§ **Assignment**
The answer must be a bare number: the count of lines below that contain "computer".

━━━━━ Source data ━━━━━

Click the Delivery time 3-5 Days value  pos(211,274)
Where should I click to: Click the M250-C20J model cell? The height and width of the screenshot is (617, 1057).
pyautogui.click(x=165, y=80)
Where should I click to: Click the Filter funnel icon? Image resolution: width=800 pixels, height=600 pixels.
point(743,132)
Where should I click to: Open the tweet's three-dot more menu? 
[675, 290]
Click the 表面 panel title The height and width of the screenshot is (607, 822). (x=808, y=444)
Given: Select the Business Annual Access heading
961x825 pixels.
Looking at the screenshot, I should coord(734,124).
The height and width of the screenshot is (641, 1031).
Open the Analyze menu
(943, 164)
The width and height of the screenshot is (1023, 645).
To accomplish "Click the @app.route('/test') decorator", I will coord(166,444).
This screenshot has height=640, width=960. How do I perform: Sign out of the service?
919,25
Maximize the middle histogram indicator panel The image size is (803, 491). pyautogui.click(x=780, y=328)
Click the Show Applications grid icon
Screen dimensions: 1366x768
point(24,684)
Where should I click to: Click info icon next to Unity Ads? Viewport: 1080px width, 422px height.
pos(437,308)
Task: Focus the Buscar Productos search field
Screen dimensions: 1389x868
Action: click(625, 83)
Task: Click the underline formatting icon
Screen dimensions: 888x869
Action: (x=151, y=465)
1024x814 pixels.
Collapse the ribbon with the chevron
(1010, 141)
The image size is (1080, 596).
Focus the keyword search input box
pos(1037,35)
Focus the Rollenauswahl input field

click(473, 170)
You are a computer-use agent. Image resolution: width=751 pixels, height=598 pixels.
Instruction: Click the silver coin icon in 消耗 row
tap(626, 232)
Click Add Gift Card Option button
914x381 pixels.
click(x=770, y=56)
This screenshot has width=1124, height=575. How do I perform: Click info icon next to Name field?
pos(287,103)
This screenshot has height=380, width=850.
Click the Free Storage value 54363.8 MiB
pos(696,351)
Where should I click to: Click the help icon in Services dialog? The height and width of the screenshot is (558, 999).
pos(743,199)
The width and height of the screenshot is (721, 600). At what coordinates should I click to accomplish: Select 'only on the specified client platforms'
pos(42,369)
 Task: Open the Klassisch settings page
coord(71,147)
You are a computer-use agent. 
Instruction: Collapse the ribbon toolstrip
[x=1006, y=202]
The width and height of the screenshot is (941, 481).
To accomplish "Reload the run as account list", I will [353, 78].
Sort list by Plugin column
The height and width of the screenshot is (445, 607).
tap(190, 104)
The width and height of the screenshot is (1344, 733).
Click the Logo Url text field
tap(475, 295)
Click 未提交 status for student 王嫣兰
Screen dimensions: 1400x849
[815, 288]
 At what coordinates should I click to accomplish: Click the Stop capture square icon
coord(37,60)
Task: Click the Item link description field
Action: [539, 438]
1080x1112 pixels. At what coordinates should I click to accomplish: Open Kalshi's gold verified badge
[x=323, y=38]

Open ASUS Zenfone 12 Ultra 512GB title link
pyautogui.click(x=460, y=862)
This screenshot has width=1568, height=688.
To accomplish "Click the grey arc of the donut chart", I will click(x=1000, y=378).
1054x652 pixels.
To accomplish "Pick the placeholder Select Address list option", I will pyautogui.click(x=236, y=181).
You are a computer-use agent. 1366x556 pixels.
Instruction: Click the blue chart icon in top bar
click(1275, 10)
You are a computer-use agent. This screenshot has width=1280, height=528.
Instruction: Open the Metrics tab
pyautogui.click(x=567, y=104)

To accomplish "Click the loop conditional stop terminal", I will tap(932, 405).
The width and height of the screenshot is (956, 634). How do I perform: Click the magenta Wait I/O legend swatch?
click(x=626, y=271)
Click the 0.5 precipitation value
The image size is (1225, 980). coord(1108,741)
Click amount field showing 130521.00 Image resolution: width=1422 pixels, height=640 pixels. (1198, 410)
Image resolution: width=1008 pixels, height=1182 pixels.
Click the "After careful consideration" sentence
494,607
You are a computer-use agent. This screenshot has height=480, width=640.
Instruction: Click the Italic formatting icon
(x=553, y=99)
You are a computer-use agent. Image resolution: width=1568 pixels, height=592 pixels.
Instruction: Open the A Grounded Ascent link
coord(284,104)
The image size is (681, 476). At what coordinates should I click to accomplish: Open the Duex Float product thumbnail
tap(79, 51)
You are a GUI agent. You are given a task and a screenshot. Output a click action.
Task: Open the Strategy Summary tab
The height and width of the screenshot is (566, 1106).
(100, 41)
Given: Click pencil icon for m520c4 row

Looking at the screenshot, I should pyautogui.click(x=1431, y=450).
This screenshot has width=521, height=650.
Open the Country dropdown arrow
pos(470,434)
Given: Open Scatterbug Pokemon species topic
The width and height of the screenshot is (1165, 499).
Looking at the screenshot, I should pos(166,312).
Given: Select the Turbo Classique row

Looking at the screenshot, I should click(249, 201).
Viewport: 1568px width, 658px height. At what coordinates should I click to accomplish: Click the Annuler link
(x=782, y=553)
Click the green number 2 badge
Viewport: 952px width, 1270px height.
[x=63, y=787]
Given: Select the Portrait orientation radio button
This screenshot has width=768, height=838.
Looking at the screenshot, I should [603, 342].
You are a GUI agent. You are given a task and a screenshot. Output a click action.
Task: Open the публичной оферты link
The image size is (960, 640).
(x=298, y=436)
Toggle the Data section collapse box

━━━━━

§ **Result for this task**
6